遅くなりました……。ここまで遅くなった理由は、活動報告に書いてあります……。申し訳ありませんでした……。

「見ろ!まるで敵がゴミのようだ!」


 思わずそう口走ってしまうほどに、戦況は完全に覆っていた。あれ程苦戦を強いられていたというのに、今では高笑いしながら魔法を放てる程に余裕が生まれている。

 テオが時間を稼ぎ、敵との十分な距離を作ってくれた結果だ。


「お前の努力は無駄にはしないぞ、テオ……!」

「僕はまだ死んでないよ!?」

「――意外と耳聡いんだな」


 俺の呟きを敏感に察知したらしく、背後に位置するテオが抗議の声を上げた。

 ちなみに、剣に込められた魔法を全弾撃ち終えてしまった彼には、最早戦闘手段が無い。剣を振るうことくらいならば出来るだろうが、相手はその身の硬さからダイアモンドの名を冠された魔獣、ダイヤウルフだ。

 素人のテオではまず間違いなく、相手に傷を負わせることはできないだろう。


 ――まあ、方法ならあるんだけどな……。


 テオに、再び戦闘手段を与える方法が一つだけ存在する。

 ……簡単な話だ。銃の弾が尽きれば補充すれば良いように、剣に込められた魔法が尽きたのならば、俺かミラが再び補充してやればいいだけの話。

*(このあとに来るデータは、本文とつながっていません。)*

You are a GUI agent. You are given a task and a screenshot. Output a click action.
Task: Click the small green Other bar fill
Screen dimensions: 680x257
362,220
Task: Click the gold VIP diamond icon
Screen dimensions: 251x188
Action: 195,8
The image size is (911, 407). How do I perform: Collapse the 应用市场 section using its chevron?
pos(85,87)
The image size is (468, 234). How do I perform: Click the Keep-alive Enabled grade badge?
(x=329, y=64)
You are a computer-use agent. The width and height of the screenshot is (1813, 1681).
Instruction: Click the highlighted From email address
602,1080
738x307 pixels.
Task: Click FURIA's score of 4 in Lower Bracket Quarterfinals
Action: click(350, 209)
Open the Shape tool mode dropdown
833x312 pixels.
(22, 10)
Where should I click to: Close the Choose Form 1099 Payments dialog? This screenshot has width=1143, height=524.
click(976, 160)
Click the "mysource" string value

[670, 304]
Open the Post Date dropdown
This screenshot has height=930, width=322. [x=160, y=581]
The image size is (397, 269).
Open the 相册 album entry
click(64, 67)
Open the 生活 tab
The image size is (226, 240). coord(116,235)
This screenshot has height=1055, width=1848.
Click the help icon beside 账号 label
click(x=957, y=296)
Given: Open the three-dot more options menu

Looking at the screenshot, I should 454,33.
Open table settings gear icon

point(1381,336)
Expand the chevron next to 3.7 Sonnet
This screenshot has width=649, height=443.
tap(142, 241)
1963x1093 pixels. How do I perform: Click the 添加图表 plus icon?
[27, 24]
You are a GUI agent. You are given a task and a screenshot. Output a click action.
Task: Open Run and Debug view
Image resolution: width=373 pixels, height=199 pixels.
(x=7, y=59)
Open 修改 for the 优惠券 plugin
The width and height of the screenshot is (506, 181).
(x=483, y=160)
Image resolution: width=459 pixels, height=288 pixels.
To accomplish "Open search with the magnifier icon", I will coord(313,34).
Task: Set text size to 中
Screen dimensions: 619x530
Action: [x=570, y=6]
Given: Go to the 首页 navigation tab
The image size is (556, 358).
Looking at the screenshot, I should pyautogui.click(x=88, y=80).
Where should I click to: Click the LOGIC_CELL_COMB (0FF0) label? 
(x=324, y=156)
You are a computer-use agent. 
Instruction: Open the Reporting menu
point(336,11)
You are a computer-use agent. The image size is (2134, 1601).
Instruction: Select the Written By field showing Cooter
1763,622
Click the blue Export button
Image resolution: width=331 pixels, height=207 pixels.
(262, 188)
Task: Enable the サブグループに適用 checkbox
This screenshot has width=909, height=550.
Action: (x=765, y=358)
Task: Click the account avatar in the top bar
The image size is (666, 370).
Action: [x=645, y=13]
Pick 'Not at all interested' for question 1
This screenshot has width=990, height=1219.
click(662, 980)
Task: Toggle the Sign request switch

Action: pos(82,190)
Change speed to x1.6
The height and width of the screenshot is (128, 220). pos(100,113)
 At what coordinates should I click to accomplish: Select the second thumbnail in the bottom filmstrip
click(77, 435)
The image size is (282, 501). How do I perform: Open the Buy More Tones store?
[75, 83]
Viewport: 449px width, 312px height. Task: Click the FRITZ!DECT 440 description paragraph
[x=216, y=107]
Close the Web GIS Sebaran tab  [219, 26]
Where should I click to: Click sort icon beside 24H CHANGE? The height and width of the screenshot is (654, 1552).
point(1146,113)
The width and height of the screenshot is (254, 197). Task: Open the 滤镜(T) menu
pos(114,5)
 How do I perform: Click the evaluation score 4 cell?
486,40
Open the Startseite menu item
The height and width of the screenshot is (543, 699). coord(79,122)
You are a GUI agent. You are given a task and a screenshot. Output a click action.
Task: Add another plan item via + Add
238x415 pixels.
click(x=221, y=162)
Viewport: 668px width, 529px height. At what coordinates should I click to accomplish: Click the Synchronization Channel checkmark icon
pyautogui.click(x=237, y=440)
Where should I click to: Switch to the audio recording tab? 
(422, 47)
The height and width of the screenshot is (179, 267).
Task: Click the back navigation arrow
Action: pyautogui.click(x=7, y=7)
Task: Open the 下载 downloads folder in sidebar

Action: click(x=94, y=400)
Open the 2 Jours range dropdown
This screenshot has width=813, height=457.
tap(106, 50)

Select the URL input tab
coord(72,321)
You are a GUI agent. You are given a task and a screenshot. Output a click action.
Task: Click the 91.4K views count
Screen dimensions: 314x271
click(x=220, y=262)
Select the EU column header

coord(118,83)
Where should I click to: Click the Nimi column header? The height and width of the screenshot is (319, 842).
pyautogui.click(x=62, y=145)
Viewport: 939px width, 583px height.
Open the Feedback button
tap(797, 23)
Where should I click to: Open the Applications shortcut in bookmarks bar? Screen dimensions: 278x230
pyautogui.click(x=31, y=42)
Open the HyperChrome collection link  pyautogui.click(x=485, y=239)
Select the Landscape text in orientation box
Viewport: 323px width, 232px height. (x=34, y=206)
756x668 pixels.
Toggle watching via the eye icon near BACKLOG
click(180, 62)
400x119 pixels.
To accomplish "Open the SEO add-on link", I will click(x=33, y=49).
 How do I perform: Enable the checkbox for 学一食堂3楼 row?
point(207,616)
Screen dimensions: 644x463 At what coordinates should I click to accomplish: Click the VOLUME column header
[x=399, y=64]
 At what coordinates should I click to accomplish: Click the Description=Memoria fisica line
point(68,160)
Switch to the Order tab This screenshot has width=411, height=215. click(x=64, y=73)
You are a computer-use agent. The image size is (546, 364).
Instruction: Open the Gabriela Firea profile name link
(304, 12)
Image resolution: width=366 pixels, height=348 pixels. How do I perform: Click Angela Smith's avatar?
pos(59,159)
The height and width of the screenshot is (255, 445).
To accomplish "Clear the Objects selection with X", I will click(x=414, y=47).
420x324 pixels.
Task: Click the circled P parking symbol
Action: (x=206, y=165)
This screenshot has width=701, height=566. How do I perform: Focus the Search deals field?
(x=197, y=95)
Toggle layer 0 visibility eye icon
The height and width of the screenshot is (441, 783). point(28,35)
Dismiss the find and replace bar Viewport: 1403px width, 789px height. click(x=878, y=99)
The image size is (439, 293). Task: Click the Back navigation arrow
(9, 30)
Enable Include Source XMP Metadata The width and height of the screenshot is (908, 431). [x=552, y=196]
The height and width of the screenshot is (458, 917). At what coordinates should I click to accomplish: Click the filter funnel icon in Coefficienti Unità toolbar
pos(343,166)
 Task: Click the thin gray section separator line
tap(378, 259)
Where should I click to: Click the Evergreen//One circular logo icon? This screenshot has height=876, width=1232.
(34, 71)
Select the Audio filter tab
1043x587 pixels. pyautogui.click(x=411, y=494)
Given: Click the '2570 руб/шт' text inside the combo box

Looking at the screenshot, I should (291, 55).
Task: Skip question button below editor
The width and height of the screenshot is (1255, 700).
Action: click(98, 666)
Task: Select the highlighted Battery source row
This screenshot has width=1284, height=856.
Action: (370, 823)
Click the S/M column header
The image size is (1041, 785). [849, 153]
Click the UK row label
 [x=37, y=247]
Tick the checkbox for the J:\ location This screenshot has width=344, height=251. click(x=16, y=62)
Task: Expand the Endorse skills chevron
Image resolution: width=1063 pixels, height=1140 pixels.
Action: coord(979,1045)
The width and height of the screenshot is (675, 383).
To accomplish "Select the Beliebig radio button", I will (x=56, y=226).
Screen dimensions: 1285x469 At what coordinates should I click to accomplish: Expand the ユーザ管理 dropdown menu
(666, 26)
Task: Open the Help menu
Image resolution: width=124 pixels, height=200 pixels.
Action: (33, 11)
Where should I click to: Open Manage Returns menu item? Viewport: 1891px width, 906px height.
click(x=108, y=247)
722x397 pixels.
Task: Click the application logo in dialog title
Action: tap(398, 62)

「――まあ、そんなことをする必要もないんだけど、さ」


 目の前に映る光景を眺めながら、一人呟く。

 ……そこでは真横に走る雷という、自然界ではおよそ発生しないであろう現象が、狼達の命を奪い去っていた。

 言うまでもなく、ミラが放った魔法だ。

 いかに硬い敵であっても、体内を巡る電流には耐えきれないのだろう。彼女の掌から放出されている雷に触れた狼達が、次々と倒れていく。

 お前はジェダイの騎士かと一言申したい。その内、フォースと共にあらんことをなんて言い出しそうだ。


「フッ!!」


 ミラの、短く切るような呼吸音が周囲に響いた。

 そして、その一瞬で身体に力を込めた彼女は次の刹那に、自らの右腕を振るった。――雷を掌から放出したままで。

 今も尚掌から放出され続けている雷が、彼女の右腕の軌道に沿って縦横無尽に蛇のごとく動き回る。


「さあ、来なさい……!」


 その言葉と共に、彼女は身構えた。掌から放出し続けている雷をあたかも鞭の様に扱いつつ、自身へと迫る五つの敵影を迎え撃つ。

 

 ――お前はどこの女王様だよ……。いや、『王』であることには変わりないんだけどさ。


「――シィッ!!」


 声と共に雷の鞭が放たれた。一瞬にしてゼロからトップスピードへと加速した彼女の右腕は、文字通り必殺の一撃を魔獣の群れへと撃ち放つ。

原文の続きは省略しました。